= James Bailey Silkman =

American lawyer

James Bailey Silkman (October 9, 1819 – February 4, 1888) was an American newspaper editor and lawyer.

Silkman was graduated at Yale University in 1845, studied law, and after laboring as a journalist, was admitted to the bar in 1850, soon establishing a good practice. Prior to the American Civil War, he caused much excitement by introducing resolutions against slavery in the New York diocesan convention of the Protestant Episcopal church. After the war, he became greatly interested in religious matters, and was at one time identified With the Fulton street prayer-meeting. Subsequently, he was converted to Spiritualism, and remained until his death one of its foremost adherents. So pronounced were his views on this subject that his family had him examined to decide with regard to his sanity, and in 1883, he was committed to the Utica asylum. From this decision, he appealed, and after a long litigation in the courts, he recovered a verdict of US$15,000 damages against his son and his son-in-law for false imprisonment. An appeal from this verdict was nearing at the time of his death. On being released from Utica, he reopened his law-office and recovered a portion of his practice, but made the chief aim of his life thereafter to procure the release of those inmates of the Utica asylum that he claimed were unjustly confined. In this, owing to his ability as a lawyer and his persistence, he was unusually successful, and a number were released at different times through his efforts.

[Data]:
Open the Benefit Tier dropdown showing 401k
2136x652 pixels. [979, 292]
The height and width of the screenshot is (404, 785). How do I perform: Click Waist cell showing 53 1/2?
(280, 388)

[Exercise task A]: Give every year that appears in the biography of James Bailey Silkman, in the order they occur in the text.
[Exercise task B]: Pick up the biography of James Bailey Silkman after its last sentence and continue it.

[Written response A]: 1819, 1888, 1845, 1850, 1883

[Written response B]:
==Early life and education==
James Bailey Silkman was born in Bedford, New York, on October 9, 1819, the son of Daniel Silkman, of Dutch descent, and Sarah (Bailey) Silkman. In his childhood his father met with the loss of his property, and the son's preparation for college (entering Yale University in the Sophomore year) was thereby deferred.

==Career==
He taught school after graduation, as he had done before. In the fall of 1846, entered the law office of Theodore Sedgwick, Esq., in New York City. Before long, however, he procured through Sedgwick's influence a position as assistant editor of the New York Evening Post; this he resigned after two years, to become night editor of the New York Courier and Enquirer, while continuing law studies. In December, 1850, he was admitted to the bar, devoting himself to real estate and office practice. In politics, originally a Democrat, his anti-slavery zeal drove him to become a Republican. During the Civil War, he was an active supporter of the Union.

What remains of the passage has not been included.